◆ DESCRIPTION OF THE TASK: What you need to produce is the complete listing, repeated exactly.

(STUDY MATERIAL Opens)

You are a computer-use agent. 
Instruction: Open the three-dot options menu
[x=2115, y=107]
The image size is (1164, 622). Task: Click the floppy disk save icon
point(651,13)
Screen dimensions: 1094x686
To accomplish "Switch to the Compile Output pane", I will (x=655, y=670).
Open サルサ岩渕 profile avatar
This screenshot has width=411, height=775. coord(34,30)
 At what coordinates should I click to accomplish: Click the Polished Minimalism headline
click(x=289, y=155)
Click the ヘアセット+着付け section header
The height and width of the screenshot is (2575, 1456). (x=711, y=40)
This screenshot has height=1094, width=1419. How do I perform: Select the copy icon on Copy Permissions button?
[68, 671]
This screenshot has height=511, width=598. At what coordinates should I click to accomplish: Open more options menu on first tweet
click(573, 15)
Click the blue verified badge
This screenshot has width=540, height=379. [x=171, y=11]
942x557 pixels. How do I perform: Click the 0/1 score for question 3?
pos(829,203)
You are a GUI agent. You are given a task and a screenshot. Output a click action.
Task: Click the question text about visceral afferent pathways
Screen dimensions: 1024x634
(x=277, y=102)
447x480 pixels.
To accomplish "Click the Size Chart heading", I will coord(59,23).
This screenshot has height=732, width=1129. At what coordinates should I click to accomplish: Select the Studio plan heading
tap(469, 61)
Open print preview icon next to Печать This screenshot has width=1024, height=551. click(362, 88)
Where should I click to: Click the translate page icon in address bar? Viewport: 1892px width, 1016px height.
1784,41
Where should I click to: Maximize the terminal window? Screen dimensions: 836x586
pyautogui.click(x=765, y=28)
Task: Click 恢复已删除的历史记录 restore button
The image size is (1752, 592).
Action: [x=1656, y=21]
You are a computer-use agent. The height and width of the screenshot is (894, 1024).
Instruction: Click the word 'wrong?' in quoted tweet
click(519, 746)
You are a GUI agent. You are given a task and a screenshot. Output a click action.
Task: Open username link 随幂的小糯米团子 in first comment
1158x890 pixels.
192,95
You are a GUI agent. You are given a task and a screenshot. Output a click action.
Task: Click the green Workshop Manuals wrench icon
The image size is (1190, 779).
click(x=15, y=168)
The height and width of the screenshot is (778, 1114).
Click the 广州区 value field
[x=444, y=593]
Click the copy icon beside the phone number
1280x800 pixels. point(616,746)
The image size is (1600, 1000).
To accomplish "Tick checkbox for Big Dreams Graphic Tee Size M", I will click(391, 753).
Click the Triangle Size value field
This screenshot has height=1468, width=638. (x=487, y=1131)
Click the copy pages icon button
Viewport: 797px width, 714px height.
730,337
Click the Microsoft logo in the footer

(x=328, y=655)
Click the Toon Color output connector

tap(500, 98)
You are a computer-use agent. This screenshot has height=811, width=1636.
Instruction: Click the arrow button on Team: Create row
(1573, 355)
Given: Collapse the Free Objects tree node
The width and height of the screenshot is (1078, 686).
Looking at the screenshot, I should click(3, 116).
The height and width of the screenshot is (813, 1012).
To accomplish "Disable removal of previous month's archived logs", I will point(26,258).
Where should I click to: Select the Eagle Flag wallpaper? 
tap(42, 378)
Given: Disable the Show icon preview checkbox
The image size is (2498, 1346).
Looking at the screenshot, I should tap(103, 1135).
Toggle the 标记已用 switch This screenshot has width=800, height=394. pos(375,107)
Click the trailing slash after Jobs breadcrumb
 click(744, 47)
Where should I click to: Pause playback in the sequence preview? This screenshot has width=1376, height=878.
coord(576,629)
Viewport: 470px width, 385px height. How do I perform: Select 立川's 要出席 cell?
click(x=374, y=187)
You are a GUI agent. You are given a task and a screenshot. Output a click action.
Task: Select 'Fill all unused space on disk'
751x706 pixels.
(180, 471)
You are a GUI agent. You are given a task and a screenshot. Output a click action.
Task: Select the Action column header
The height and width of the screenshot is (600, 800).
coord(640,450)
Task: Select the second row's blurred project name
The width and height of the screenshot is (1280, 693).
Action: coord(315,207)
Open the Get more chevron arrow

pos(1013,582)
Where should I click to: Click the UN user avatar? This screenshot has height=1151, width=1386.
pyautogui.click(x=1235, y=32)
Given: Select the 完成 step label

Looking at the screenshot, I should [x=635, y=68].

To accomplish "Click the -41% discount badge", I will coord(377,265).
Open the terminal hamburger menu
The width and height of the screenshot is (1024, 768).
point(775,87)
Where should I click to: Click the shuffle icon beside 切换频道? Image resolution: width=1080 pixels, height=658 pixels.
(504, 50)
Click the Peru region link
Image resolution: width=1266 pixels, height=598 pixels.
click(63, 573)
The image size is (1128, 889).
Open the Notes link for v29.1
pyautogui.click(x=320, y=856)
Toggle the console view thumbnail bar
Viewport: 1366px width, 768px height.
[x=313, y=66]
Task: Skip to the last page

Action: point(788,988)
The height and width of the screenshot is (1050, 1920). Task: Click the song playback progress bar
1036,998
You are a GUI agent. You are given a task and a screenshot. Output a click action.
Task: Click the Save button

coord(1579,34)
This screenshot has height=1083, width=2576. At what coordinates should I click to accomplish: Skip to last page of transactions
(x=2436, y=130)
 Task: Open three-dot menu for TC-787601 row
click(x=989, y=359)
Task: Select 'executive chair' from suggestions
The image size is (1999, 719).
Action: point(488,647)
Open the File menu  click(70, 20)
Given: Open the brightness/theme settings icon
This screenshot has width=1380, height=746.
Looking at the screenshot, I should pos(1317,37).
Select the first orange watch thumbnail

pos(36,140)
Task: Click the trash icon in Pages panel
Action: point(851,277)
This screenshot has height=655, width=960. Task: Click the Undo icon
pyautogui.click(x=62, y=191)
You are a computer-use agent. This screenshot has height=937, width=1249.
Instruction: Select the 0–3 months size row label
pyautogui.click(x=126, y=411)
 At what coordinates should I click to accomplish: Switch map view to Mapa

(STUDY MATERIAL Closes)

◆ TASK OUTPUT:
You are a computer-use agent. 
Instruction: Open the three-dot options menu
[x=2115, y=107]
The image size is (1164, 622). Task: Click the floppy disk save icon
point(651,13)
Screen dimensions: 1094x686
To accomplish "Switch to the Compile Output pane", I will (x=655, y=670).
Open サルサ岩渕 profile avatar
This screenshot has width=411, height=775. coord(34,30)
 At what coordinates should I click to accomplish: Click the Polished Minimalism headline
click(x=289, y=155)
Click the ヘアセット+着付け section header
The height and width of the screenshot is (2575, 1456). (x=711, y=40)
This screenshot has height=1094, width=1419. How do I perform: Select the copy icon on Copy Permissions button?
[68, 671]
This screenshot has height=511, width=598. At what coordinates should I click to accomplish: Open more options menu on first tweet
click(573, 15)
Click the blue verified badge
This screenshot has width=540, height=379. [x=171, y=11]
942x557 pixels. How do I perform: Click the 0/1 score for question 3?
pos(829,203)
You are a GUI agent. You are given a task and a screenshot. Output a click action.
Task: Click the question text about visceral afferent pathways
Screen dimensions: 1024x634
(x=277, y=102)
447x480 pixels.
To accomplish "Click the Size Chart heading", I will coord(59,23).
This screenshot has height=732, width=1129. At what coordinates should I click to accomplish: Select the Studio plan heading
tap(469, 61)
Open print preview icon next to Печать This screenshot has width=1024, height=551. click(362, 88)
Where should I click to: Click the translate page icon in address bar? Viewport: 1892px width, 1016px height.
1784,41
Where should I click to: Maximize the terminal window? Screen dimensions: 836x586
pyautogui.click(x=765, y=28)
Task: Click 恢复已删除的历史记录 restore button
The image size is (1752, 592).
Action: [x=1656, y=21]
You are a computer-use agent. The height and width of the screenshot is (894, 1024).
Instruction: Click the word 'wrong?' in quoted tweet
click(519, 746)
You are a GUI agent. You are given a task and a screenshot. Output a click action.
Task: Open username link 随幂的小糯米团子 in first comment
1158x890 pixels.
192,95
You are a GUI agent. You are given a task and a screenshot. Output a click action.
Task: Click the green Workshop Manuals wrench icon
The image size is (1190, 779).
click(x=15, y=168)
The height and width of the screenshot is (778, 1114).
Click the 广州区 value field
[x=444, y=593]
Click the copy icon beside the phone number
1280x800 pixels. point(616,746)
The image size is (1600, 1000).
To accomplish "Tick checkbox for Big Dreams Graphic Tee Size M", I will click(391, 753).
Click the Triangle Size value field
This screenshot has height=1468, width=638. (x=487, y=1131)
Click the copy pages icon button
Viewport: 797px width, 714px height.
730,337
Click the Microsoft logo in the footer

(x=328, y=655)
Click the Toon Color output connector

tap(500, 98)
You are a computer-use agent. This screenshot has height=811, width=1636.
Instruction: Click the arrow button on Team: Create row
(1573, 355)
Given: Collapse the Free Objects tree node
The width and height of the screenshot is (1078, 686).
Looking at the screenshot, I should click(3, 116).
The height and width of the screenshot is (813, 1012).
To accomplish "Disable removal of previous month's archived logs", I will point(26,258).
Where should I click to: Select the Eagle Flag wallpaper? 
tap(42, 378)
Given: Disable the Show icon preview checkbox
The image size is (2498, 1346).
Looking at the screenshot, I should tap(103, 1135).
Toggle the 标记已用 switch This screenshot has width=800, height=394. pos(375,107)
Click the trailing slash after Jobs breadcrumb
 click(744, 47)
Where should I click to: Pause playback in the sequence preview? This screenshot has width=1376, height=878.
coord(576,629)
Viewport: 470px width, 385px height. How do I perform: Select 立川's 要出席 cell?
click(x=374, y=187)
You are a GUI agent. You are given a task and a screenshot. Output a click action.
Task: Select 'Fill all unused space on disk'
751x706 pixels.
(180, 471)
You are a GUI agent. You are given a task and a screenshot. Output a click action.
Task: Select the Action column header
The height and width of the screenshot is (600, 800).
coord(640,450)
Task: Select the second row's blurred project name
The width and height of the screenshot is (1280, 693).
Action: coord(315,207)
Open the Get more chevron arrow

pos(1013,582)
Where should I click to: Click the UN user avatar? This screenshot has height=1151, width=1386.
pyautogui.click(x=1235, y=32)
Given: Select the 完成 step label

Looking at the screenshot, I should [x=635, y=68].

To accomplish "Click the -41% discount badge", I will coord(377,265).
Open the terminal hamburger menu
The width and height of the screenshot is (1024, 768).
point(775,87)
Where should I click to: Click the shuffle icon beside 切换频道? Image resolution: width=1080 pixels, height=658 pixels.
(504, 50)
Click the Peru region link
Image resolution: width=1266 pixels, height=598 pixels.
click(63, 573)
The image size is (1128, 889).
Open the Notes link for v29.1
pyautogui.click(x=320, y=856)
Toggle the console view thumbnail bar
Viewport: 1366px width, 768px height.
[x=313, y=66]
Task: Skip to the last page

Action: point(788,988)
The height and width of the screenshot is (1050, 1920). Task: Click the song playback progress bar
1036,998
You are a GUI agent. You are given a task and a screenshot. Output a click action.
Task: Click the Save button

coord(1579,34)
This screenshot has height=1083, width=2576. At what coordinates should I click to accomplish: Skip to last page of transactions
(x=2436, y=130)
 Task: Open three-dot menu for TC-787601 row
click(x=989, y=359)
Task: Select 'executive chair' from suggestions
The image size is (1999, 719).
Action: point(488,647)
Open the File menu  click(70, 20)
Given: Open the brightness/theme settings icon
This screenshot has width=1380, height=746.
Looking at the screenshot, I should pos(1317,37).
Select the first orange watch thumbnail

pos(36,140)
Task: Click the trash icon in Pages panel
Action: point(851,277)
This screenshot has height=655, width=960. Task: Click the Undo icon
pyautogui.click(x=62, y=191)
You are a computer-use agent. This screenshot has height=937, width=1249.
Instruction: Select the 0–3 months size row label
pyautogui.click(x=126, y=411)
 At what coordinates should I click to accomplish: Switch map view to Mapa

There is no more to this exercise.